Well, actually, they don’t call me Johnny Appleseed at all.

But they should.

While I haven’t been living up to his legend of spreading apple tree seeds across the Midwest, I’ve certainly been producing more than my share of apples, off of one tree on steroids in our backyard.

But the legend of Johnny Appleseed isn’t what it’s cracked up to be. In fact, Johnny Appleseed (his real name was John Chapman) didn’t so much spread seeds, but he developed nurseries as he spread the gospel of his religion, The New Church. He would then move on, leaving the nurseries for others to care for, while he continued to preach the Gospel.

Apples grown from seed are actually rarely sweet, but are usually sour to the taste. That was okay for some people, though, who would use the sour apples to produce hard cider and apple jack. Both drinks were of the alcoholic variety, so it might have made it easier for Mr. Appleseed to preach the gospel when his disciples were a bit tipsy.

I have done no such thing with my apple tree, although I might end up a bit tipsy after bending over and picking up all the apples dropping from the tree.

I’ve never seen a tree produce so many apples. Had we sprayed the tree for insects, they might have even been worth eating. Actually, plenty of them were, but for every good apple I picked there were about 20 not worth salvaging. Early in the season I did save some and give them to neighbors, just like your friendly neighbor trying to get rid of his zucchini. Debbie and I couldn’t eat them all.

Later in the season I gave up even trying to salvage the good ones. Bag after bag I would gather from the tree, or off the ground, and into the garbage they would go. For almost two months I was filling our 90 gallon garbage container about half full with apples each week.

And they kept coming. It seemed that for every apple I picked up, three more would suddenly spring up on the tree. I would even shake the limbs and then dodge falling apples. Sir Isaac Newton would have been impressed as I discovered gravity over and over again.

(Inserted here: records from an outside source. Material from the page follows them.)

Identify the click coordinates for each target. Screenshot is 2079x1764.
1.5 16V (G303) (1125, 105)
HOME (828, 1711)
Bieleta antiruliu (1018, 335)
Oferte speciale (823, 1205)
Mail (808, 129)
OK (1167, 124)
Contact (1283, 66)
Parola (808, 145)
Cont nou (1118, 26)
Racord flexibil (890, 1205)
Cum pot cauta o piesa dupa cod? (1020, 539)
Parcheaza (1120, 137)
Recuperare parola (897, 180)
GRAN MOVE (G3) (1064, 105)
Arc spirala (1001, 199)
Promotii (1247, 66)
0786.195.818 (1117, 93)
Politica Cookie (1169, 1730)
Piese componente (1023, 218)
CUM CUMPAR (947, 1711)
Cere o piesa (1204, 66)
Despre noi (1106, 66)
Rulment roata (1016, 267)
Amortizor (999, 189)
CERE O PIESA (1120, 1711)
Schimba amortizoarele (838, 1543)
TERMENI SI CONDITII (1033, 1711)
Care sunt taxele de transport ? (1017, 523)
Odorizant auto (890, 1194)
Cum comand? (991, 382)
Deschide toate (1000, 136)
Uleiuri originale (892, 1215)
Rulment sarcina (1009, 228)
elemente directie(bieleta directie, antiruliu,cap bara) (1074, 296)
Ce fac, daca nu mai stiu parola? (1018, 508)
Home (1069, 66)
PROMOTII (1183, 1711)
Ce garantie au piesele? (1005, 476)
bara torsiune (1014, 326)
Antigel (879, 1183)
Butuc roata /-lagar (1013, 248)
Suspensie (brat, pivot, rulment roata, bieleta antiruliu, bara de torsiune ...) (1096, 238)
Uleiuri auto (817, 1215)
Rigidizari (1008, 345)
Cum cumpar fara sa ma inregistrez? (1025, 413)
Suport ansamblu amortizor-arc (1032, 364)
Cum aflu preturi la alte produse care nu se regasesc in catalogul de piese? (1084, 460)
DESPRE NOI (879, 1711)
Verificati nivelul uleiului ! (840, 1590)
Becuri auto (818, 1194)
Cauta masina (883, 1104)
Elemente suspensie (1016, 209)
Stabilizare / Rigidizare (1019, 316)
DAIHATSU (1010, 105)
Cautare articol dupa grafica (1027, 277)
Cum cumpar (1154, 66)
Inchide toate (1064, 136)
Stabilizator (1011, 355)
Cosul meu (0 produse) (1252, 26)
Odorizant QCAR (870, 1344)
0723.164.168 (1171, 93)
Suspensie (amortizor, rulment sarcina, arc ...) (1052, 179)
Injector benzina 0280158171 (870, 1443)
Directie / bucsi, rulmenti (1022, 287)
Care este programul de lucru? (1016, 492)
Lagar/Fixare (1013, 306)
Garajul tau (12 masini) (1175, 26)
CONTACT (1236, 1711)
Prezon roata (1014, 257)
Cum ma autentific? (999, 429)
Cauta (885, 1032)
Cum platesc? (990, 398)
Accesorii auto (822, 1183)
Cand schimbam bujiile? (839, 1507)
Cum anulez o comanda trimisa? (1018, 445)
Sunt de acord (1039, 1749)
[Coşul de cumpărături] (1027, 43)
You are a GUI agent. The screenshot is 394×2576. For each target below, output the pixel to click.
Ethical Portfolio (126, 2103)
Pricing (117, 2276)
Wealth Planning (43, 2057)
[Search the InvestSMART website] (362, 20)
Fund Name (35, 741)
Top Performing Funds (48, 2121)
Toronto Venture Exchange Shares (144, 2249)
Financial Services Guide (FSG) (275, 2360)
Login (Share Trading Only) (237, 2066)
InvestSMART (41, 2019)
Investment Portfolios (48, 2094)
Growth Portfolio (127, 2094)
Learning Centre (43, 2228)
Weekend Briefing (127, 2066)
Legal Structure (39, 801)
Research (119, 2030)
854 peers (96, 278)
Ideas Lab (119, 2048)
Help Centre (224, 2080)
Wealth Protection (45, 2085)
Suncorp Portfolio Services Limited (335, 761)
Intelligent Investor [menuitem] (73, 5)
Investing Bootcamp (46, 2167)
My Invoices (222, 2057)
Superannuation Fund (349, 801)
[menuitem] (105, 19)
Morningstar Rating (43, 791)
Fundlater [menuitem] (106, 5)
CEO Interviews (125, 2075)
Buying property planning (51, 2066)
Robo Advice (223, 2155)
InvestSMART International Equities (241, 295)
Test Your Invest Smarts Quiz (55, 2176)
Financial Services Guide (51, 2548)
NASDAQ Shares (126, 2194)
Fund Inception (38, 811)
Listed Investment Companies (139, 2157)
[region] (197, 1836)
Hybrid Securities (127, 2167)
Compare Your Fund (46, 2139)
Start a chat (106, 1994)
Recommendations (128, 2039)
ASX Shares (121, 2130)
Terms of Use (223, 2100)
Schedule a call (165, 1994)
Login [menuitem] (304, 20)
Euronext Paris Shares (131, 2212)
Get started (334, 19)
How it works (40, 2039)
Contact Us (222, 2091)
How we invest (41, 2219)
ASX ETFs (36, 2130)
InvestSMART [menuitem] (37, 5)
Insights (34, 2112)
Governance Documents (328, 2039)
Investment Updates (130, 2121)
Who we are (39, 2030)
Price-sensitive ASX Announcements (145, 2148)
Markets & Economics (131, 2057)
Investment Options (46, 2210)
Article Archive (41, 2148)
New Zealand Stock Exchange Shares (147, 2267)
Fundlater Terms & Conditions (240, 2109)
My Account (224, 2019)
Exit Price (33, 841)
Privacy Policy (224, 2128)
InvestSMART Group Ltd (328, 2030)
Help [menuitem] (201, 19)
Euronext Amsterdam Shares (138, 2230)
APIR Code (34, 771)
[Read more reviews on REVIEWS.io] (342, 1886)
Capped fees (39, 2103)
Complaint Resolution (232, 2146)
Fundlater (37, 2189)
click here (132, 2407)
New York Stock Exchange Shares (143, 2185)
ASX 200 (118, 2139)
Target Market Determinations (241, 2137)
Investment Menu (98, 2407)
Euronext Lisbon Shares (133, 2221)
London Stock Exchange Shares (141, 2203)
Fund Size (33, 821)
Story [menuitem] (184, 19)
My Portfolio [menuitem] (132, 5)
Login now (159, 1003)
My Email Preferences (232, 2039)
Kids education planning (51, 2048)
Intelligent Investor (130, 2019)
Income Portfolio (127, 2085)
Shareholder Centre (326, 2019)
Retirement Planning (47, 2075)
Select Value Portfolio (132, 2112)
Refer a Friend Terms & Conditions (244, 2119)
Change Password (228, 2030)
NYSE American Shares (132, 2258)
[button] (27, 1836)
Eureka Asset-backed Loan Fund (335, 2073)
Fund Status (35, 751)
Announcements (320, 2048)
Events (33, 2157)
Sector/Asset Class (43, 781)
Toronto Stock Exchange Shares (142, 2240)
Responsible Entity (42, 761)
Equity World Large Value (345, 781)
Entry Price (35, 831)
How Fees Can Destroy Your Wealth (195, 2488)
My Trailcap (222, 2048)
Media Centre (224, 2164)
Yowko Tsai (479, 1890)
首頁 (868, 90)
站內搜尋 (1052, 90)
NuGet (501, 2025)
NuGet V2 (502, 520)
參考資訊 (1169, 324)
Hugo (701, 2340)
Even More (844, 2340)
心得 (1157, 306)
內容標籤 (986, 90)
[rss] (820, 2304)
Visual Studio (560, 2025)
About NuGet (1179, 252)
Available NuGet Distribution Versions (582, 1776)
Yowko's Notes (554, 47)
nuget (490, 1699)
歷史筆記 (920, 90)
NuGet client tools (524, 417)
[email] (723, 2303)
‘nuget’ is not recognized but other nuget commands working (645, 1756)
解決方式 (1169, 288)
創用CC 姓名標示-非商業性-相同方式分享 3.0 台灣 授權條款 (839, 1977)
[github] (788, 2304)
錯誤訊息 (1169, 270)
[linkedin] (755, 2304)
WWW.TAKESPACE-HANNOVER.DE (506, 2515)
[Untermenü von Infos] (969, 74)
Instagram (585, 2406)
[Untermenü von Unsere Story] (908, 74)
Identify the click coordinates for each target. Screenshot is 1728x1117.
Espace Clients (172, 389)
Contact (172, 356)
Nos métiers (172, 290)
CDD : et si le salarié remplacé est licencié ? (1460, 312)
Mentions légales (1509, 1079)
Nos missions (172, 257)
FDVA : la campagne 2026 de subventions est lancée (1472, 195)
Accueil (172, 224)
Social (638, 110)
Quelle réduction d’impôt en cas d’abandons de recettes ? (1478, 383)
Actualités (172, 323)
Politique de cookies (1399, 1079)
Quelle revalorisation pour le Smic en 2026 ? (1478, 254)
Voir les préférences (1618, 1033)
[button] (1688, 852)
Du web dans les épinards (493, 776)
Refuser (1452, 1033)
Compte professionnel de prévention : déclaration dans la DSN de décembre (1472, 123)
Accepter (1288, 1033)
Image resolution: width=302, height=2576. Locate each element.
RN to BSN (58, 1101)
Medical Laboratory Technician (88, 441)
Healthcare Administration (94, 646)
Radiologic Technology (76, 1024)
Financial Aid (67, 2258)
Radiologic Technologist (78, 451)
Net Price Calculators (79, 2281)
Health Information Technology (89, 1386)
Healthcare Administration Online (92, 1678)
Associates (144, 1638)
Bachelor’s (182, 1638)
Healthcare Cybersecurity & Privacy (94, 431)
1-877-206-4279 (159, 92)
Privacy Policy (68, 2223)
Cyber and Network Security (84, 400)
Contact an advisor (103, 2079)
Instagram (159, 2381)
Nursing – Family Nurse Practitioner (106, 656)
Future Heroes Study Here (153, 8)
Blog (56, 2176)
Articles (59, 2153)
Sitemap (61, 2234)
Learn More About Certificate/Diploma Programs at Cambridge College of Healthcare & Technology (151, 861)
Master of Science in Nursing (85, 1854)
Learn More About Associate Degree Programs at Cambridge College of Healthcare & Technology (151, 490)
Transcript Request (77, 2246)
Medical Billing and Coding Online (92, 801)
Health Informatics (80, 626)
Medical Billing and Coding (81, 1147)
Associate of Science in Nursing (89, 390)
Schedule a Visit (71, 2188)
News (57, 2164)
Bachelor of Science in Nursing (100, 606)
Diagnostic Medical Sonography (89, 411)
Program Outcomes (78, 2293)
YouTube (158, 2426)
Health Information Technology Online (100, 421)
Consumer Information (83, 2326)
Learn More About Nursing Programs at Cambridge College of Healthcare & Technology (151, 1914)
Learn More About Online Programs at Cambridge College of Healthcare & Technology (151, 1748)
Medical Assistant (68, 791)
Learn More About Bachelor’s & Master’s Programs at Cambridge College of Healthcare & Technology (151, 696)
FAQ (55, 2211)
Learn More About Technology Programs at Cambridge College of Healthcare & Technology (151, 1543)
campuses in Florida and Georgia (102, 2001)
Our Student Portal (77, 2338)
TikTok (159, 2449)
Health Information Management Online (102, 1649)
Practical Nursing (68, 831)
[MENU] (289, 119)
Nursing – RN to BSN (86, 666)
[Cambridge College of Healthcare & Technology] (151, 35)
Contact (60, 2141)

After an evening of picking up apples, I would awaken the next morning to see that many more on the ground, and even more in the tree. It certainly looked bright and colorful as the leaves fell from the tree, all bright red and shiny, but not to the guy who was going to have to pick them up.

Finally, though, the production level is dropping. Now all that remains are those stubborn, frozen apples waiting to be covered by snow and hopefully become fertilizer for the yard next spring.

Debbie loves the tree and gives me a dirty look each time I suggest using George Washington’s ax to topple it.

Don’t tell Debbie, but maybe next time I trim it back, an accident might happen. It might suffer grave injuries.

We could always replace it. I think a nice, non-fruit bearing tree would look good in our backyard.